SUMMARY: This document contains a notice of pendency before the 
Department of Labor (the Department) of an amendment to a proposed 
individual exemption from certain prohibited transaction restrictions 
of the Employee Retirement Income Security Act of 1974, as amended 
(ERISA), and the Internal Revenue Code of 1986, as amended (the Code). 
The proposed transactions involve Sammons Enterprises, Inc. (Sammons). 

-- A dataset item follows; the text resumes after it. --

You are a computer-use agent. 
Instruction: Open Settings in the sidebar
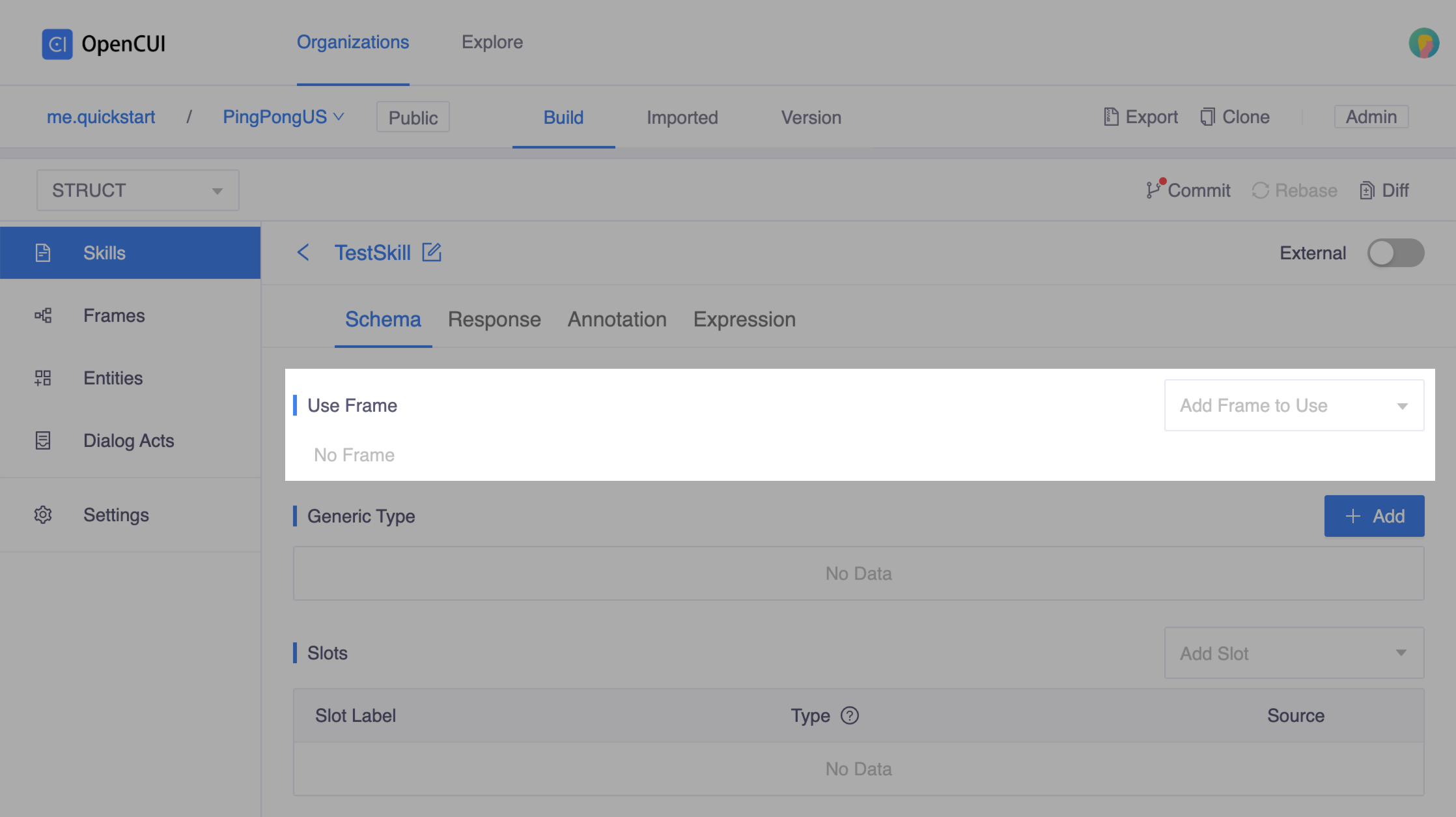click(x=116, y=515)
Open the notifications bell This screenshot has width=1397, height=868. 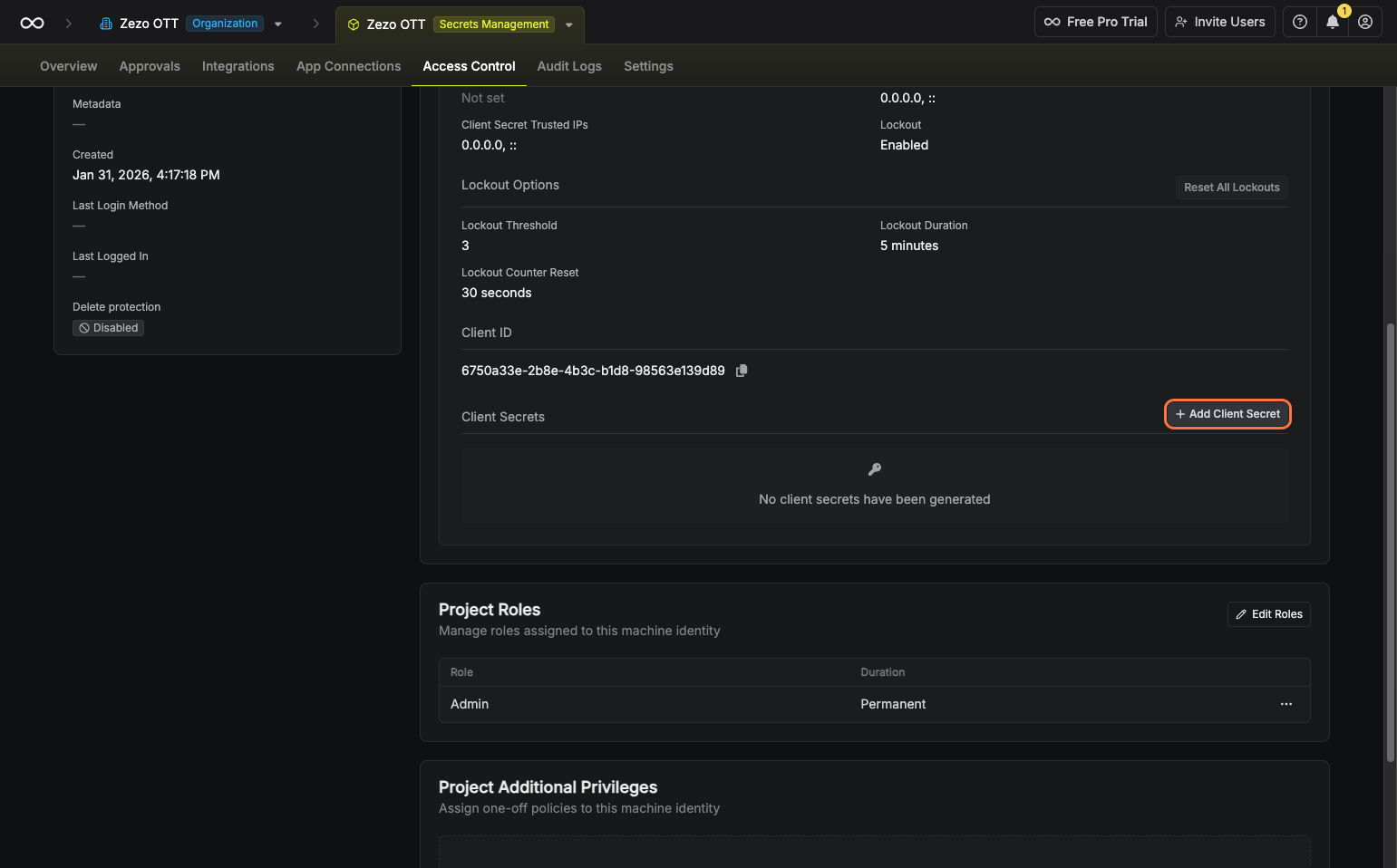1332,23
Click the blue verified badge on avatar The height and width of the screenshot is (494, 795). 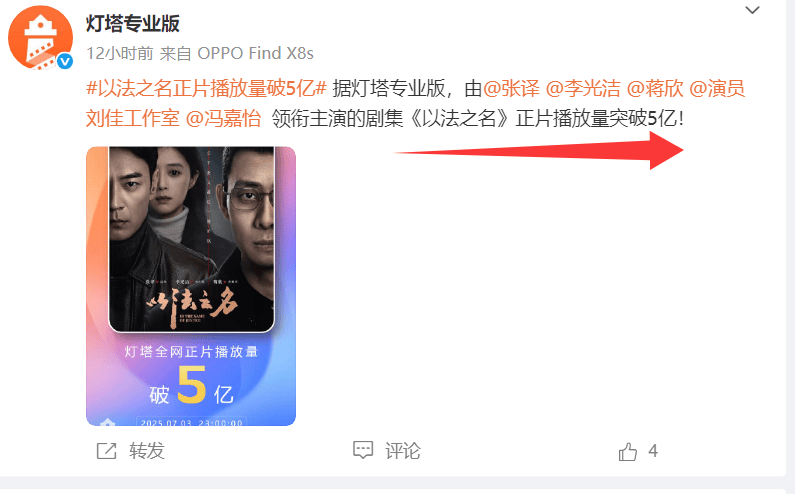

The proposed exemption, if granted, would affect the ESOP for which 
Sammons is the sponsor, and the participants and beneficiaries of the 
ESOP.
    Temporary Nature of Exemption: This exemption, if granted, will 
expire at the earlier of (i) the first day of the first fiscal year of 
Sammons next following the fiscal year in which falls the fifth 
anniversary of the date of grant of the exemption; and (ii) the first 
day upon which the ESOP fails to own at least 99% of the issued and 
outstanding shares of Sammons.
    Written Comments and Hearing Requests: All interested persons are 
invited to submit written comments and/or requests for a hearing on the 
proposed exemption within forty five (45) days from the date of the 
publication of this Federal Register Notice. Comments and requests for 
a hearing should state: (1) The name, address and telephone number of 
the person making the comment or the request for a hearing and (2) the 
nature of the person's interest in the proposed exemption and the 
manner in which the person would be adversely affected by the proposed 
exemption. A request for a hearing must also state the issues to be 
addressed at the requested hearing and include a general description of 
the evidence to be presented at the requested hearing.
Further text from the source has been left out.